Signed-off-by: Daniel P. Berrange <berrange@redhat.com>
https://www.gnu.org/licenses/gpl-howto.html recommends that
the 'If not, see <url>.' phrase be a separate sentence.
* tests/securityselinuxhelper.c: Remove doubled line.
* tests/securityselinuxtest.c: Likewise.
* globally: s/; If/. If/
e5a1bee07 introduced a regression in Boxes: when Boxes is left idle
(it's still doing some libvirt calls in the background), the
libvirt connection gets closed after a few minutes. What happens is
that this code in virNetClientIOHandleOutput gets triggered:
if (!thecall)
return -1; /* Shouldn't happen, but you never know... */
and after the changes in e5a1bee07, this causes the libvirt connection
to be closed.
Upon further investigation, what happens is that
virNetClientIOHandleOutput is called from gvir_event_handle_dispatch
in libvirt-glib, which is triggered because the client fd became
writable. However, between the times gvir_event_handle_dispatch
is called, and the time the client lock is grabbed and
virNetClientIOHandleOutput is called, another thread runs and
completes the current call. 'thecall' is then NULL when the first
thread gets to run virNetClientIOHandleOutput.
After describing this situation on IRC, danpb suggested this:
11:37 < danpb> In that case I think the correct thing would be to change
'return -1' above to 'return 0' since that's not actually an
error - its a rare, but expected event
which is what this patch is doing. I've tested it against master
libvirt, and I didn't get disconnected in ~10 minutes while this
happens in less than 5 minutes without this patch.

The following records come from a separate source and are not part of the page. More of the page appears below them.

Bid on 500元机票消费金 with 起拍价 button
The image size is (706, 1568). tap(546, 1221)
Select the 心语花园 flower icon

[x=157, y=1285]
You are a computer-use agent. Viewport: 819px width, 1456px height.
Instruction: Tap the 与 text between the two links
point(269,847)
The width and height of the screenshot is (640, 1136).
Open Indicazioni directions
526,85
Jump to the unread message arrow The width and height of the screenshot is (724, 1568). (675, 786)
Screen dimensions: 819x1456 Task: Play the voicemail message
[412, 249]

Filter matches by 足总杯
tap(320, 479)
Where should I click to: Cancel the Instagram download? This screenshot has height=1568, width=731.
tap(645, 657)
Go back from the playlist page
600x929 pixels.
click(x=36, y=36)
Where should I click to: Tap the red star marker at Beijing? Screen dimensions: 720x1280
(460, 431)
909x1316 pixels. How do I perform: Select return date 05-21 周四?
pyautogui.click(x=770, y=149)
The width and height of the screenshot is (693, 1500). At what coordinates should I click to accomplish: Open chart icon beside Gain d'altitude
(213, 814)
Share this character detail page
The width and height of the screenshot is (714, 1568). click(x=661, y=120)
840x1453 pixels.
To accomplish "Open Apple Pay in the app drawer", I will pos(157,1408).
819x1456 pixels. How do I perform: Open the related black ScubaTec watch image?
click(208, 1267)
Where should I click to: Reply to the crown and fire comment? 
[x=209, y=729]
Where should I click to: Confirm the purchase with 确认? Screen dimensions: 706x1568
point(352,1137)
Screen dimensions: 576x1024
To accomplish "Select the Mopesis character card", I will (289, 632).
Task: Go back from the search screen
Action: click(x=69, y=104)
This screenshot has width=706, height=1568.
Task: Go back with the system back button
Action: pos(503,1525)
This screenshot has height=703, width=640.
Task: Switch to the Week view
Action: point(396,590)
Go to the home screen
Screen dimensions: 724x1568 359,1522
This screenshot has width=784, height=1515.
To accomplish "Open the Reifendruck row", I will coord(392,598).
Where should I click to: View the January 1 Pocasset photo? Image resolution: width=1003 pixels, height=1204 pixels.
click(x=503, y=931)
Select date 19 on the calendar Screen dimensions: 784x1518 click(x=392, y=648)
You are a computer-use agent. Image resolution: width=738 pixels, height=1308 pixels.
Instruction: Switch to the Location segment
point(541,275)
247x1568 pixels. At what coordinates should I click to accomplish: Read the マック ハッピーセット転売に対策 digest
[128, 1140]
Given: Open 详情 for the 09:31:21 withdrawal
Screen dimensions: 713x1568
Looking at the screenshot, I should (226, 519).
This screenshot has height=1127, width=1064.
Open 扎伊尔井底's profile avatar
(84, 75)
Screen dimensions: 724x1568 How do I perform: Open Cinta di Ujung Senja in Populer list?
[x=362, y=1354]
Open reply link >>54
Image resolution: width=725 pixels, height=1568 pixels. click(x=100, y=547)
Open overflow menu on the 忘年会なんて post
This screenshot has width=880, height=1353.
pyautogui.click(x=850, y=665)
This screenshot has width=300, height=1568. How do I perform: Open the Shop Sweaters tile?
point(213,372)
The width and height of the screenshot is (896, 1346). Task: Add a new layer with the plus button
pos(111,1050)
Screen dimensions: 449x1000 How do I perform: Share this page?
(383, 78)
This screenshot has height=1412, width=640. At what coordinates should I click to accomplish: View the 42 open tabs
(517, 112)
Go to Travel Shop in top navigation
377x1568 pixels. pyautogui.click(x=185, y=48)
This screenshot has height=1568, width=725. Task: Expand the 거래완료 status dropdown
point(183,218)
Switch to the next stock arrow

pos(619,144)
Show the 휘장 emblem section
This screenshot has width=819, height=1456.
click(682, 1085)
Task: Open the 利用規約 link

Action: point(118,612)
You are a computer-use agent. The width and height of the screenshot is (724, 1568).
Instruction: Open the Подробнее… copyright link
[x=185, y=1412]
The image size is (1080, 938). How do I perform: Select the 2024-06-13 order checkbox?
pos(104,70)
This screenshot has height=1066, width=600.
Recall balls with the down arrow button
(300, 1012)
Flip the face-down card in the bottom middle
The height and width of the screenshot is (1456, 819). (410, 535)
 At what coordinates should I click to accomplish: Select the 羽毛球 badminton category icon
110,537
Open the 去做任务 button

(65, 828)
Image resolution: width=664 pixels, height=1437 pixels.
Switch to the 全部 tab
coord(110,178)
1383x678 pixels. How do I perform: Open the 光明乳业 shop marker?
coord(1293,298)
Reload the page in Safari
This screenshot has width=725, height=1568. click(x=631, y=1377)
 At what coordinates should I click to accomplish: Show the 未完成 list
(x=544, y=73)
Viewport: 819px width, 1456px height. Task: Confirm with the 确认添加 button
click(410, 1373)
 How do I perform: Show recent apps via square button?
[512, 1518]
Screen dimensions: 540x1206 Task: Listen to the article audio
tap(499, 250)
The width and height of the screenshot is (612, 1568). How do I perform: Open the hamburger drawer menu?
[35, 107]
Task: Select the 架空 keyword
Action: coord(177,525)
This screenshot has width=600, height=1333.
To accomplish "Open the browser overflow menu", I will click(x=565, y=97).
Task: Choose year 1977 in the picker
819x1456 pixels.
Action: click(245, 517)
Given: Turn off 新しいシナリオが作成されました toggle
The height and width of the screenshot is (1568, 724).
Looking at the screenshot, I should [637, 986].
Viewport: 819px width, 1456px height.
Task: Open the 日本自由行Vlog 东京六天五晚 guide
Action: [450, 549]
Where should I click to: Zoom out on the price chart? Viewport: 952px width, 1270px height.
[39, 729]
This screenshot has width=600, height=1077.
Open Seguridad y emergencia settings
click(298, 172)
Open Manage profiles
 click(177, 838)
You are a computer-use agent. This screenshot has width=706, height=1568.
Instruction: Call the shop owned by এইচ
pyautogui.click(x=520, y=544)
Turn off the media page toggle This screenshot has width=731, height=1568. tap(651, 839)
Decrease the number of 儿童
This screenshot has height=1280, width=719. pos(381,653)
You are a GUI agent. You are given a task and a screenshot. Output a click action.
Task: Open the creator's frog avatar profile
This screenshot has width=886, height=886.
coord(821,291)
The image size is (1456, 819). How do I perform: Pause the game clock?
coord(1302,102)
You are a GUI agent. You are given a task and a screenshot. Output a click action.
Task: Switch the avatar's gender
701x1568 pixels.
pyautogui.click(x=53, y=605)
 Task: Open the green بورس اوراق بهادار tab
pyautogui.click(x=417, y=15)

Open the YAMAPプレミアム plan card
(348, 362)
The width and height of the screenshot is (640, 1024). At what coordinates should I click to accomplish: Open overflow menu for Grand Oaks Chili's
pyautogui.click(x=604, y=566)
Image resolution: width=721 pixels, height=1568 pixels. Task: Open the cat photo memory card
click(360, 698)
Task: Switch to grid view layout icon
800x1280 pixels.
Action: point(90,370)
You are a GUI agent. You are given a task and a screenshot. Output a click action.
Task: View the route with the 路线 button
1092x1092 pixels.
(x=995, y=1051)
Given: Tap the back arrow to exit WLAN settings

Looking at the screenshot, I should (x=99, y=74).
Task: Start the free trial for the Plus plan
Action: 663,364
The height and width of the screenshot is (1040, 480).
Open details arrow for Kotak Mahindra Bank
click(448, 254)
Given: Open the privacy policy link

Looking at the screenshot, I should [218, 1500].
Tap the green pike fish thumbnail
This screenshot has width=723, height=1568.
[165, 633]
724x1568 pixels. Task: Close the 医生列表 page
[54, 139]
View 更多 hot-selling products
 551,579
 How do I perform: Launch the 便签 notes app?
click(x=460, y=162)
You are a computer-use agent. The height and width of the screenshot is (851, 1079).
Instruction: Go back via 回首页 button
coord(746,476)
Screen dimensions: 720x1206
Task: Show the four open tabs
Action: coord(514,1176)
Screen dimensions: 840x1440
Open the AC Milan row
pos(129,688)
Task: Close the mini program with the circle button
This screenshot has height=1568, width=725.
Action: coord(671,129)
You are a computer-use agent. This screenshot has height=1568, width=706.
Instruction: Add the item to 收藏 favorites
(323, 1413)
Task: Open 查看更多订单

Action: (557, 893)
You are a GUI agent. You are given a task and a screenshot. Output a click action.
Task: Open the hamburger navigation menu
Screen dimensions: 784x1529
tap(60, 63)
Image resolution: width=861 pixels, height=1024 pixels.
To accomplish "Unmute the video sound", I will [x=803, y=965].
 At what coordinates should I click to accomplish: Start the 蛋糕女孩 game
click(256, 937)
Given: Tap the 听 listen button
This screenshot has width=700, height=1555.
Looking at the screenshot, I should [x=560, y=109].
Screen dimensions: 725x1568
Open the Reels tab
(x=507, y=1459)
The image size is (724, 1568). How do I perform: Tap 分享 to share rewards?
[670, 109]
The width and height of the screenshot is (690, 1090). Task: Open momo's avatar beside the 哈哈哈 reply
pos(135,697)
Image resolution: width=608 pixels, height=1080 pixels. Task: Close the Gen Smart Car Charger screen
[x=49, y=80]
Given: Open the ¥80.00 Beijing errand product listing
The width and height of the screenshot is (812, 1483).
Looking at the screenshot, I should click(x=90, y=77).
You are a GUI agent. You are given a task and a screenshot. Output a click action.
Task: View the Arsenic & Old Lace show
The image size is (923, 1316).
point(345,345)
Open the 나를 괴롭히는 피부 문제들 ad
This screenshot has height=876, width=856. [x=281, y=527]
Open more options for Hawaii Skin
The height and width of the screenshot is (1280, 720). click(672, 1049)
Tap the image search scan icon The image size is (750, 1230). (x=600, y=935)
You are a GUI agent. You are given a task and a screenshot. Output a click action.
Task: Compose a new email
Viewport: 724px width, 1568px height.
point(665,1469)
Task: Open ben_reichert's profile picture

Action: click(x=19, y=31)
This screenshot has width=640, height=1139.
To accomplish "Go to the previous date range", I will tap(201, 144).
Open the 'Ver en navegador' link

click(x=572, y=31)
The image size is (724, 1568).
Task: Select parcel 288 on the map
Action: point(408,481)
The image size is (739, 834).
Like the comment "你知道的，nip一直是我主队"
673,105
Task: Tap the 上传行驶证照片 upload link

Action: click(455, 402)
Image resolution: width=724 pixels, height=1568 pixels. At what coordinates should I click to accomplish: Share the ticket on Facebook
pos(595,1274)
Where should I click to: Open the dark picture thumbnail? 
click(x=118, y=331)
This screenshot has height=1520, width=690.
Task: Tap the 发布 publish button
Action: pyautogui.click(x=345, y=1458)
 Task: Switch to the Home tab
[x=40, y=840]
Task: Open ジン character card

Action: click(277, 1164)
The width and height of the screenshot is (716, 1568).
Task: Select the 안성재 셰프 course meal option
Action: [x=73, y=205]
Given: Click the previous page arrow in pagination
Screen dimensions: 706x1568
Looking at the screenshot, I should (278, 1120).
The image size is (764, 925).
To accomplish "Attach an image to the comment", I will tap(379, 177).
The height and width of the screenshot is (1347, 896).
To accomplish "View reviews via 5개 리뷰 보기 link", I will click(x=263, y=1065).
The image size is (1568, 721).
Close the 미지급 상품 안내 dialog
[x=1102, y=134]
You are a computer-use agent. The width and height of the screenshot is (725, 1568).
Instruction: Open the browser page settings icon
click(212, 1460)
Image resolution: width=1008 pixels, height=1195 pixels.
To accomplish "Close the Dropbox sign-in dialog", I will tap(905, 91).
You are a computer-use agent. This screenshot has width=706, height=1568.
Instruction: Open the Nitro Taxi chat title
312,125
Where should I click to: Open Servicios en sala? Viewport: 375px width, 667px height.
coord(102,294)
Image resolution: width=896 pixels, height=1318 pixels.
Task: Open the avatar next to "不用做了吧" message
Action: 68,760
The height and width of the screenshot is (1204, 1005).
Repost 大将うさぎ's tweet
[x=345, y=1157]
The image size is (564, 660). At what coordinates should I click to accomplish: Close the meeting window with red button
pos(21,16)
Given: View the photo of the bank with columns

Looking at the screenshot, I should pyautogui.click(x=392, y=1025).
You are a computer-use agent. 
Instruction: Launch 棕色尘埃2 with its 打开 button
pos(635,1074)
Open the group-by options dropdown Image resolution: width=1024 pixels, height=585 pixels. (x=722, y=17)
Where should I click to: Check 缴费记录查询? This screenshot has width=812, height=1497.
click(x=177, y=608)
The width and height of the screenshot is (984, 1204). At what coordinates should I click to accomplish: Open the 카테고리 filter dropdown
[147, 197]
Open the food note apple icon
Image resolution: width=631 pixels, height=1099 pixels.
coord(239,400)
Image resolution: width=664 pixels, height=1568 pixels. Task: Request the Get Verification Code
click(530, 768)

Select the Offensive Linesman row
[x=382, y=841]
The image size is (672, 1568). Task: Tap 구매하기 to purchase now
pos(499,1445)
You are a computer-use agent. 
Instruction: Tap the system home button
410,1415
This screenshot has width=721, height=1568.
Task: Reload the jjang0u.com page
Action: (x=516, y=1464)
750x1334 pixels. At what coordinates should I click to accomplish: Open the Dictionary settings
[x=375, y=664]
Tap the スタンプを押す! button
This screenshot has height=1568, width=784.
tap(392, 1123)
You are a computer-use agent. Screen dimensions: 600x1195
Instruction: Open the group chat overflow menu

Unfortunately libssh2 doesn't support all types of host keys that can be
saved in the known_hosts file. Also it does not report that parsing of
the file failed. This results into truncated known_hosts files where the
standard client stores keys also in other formats (eg.
ecdsa-sha2-nistp256).
This patch changes the default location of the known_hosts file into the
libvirt private configuration directory, where it will be only written
by the libssh2 layer itself. This prevents trashing user's known_host
file.
This patch adds a glue layer to enable using libssh2 code with the
network client code.
As in the original client implementation, shell code is sent to the
server to detect correct options for netcat and connect to libvirt's
unix socket.
Currently the virNetClientPtr constructor will always register
the async IO event handler and the keepalive objects. In the
case of the lock manager, there will be no event loop available
nor keepalive support required. Split this setup out of the
constructor and into separate methods.
The remote driver will enable async IO and keepalives, while
the LXC driver will only enable async IO
Signed-off-by: Daniel P. Berrange <berrange@redhat.com>
From man poll(2), poll does not set errno=EAGAIN on interrupt, however
it does set errno=EINTR. Have libvirt retry on the appropriate errno.
Under heavy load, a program of mine kept getting libvirt errors 'poll on
socket failed: Interrupted system call'. The signals were SIGCHLD from
processes forked by threads unrelated to those using libvirt.